TEXTO FUENTE -

Como es sabido, un buen actor es aquel que no sólo recita su libreto sino, además, se identifica plenamente con su texto hasta el punto que vive intensamente, aún más que la propia, la vida del personaje que el libreto le ha asignado. Pero la identificación plena con el personaje nunca será totalmente lograda pues el actor nunca será el personaje. Con ello quiero decir que si seguimos el juego de este razonamiento nunca somos de un modo definitivo nosotros mismos ya que siempre subsiste un “resto” que no es de nosotros, sea una frase que recitamos, un sentimiento que ocultamos, una risa falsa, un llanto fingido o un orgasmo mal simulado.

La vida, si no es actuación, es representación continua. Y para cada representación se necesita un representante de uno mismo. Esto lleva a creer que hay un lugar donde hay un “uno mismo” que se representa por sí solo, sin máscaras, sin subterfugios. Ese, se supone, es, o debe ser, el que actúa en el escenario del amor que, al ser del amor, debería ser también el escenario de la verdad.

Entradas guardadas -
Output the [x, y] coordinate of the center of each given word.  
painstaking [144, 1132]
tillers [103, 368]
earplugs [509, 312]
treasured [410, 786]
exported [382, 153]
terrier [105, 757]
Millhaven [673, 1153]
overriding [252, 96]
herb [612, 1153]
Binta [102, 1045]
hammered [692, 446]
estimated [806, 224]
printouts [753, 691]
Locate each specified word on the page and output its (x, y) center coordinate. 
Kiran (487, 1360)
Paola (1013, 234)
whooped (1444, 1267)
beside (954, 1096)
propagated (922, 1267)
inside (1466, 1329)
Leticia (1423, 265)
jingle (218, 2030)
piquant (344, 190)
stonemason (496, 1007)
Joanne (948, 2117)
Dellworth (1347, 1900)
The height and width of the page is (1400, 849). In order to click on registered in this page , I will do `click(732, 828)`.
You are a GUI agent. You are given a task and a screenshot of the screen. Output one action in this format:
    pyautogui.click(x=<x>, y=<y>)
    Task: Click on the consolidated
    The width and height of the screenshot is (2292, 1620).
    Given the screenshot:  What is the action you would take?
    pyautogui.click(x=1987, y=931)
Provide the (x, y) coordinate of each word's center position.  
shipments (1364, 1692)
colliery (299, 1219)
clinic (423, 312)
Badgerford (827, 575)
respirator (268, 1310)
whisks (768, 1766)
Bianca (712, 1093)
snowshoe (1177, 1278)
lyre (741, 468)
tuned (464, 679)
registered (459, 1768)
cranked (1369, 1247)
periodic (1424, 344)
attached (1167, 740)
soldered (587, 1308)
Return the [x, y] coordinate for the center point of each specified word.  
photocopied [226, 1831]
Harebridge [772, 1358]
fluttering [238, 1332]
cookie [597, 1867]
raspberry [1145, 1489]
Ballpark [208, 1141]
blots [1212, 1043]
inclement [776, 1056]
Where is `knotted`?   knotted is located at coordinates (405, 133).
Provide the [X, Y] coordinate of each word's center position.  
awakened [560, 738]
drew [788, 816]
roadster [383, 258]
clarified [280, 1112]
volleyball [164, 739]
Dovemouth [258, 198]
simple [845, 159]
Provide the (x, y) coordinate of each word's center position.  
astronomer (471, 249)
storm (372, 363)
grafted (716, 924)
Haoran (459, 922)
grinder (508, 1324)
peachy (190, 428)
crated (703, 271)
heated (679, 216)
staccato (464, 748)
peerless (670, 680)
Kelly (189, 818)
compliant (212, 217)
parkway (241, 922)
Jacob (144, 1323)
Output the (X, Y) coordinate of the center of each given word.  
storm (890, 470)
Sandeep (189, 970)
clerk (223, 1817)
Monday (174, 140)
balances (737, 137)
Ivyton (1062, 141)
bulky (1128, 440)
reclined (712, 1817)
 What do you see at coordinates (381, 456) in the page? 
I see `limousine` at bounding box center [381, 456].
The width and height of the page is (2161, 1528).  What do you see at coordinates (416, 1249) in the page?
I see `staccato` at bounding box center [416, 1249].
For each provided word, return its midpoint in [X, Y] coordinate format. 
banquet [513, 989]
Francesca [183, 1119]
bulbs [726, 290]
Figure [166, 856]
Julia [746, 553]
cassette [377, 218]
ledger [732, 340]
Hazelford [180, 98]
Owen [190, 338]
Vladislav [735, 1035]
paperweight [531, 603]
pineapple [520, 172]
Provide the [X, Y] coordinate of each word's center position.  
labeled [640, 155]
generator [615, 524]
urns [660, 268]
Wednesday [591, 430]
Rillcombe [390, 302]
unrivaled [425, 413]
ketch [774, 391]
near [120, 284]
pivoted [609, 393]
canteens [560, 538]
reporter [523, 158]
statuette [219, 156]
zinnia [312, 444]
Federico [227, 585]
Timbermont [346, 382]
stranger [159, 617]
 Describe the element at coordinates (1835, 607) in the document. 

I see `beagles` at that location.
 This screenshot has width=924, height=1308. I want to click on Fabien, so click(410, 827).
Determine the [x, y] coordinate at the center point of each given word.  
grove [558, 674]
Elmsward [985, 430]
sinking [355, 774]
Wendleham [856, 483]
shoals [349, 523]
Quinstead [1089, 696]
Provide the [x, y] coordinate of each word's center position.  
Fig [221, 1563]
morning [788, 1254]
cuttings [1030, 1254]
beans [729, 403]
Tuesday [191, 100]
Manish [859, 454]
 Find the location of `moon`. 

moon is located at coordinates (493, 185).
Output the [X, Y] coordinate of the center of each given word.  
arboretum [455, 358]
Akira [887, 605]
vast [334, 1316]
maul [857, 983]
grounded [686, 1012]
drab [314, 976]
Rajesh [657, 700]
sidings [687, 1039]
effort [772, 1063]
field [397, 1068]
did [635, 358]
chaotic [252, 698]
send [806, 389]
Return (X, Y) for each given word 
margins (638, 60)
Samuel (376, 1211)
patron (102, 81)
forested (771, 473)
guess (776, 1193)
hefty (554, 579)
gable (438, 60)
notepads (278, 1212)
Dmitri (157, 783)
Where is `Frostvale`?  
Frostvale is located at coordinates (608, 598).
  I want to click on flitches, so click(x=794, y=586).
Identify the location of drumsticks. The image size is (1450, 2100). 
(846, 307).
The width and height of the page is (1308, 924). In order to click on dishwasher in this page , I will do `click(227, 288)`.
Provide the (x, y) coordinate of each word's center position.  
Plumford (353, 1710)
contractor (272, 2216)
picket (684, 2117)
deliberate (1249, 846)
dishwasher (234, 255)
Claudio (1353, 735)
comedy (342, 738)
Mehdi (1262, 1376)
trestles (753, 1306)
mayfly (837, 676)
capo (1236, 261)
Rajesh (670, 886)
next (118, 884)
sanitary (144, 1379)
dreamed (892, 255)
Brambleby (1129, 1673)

PROBLEMA PLANTEADO 1 -
Según el texto sobre el actor y la representación, ¿por qué la identificación plena con el personaje nunca será totalmente lograda?
PROBLEMA PLANTEADO 2 -
Extrae del texto sobre el actor y la representación el tramo que va desde "La vida, si" hasta "de la verdad.", sin cambiar nada.
Responde solo a partir del texto sobre el actor y la representación.

RESPUESTA 1 -
Porque el actor nunca será el personaje.

RESPUESTA 2 -
La vida, si no es actuación, es representación continua. Y para cada representación se necesita un representante de uno mismo. Esto lleva a creer que hay un lugar donde hay un “uno mismo” que se representa por sí solo, sin máscaras, sin subterfugios. Ese, se supone, es, o debe ser, el que actúa en el escenario del amor que, al ser del amor, debería ser también el escenario de la verdad.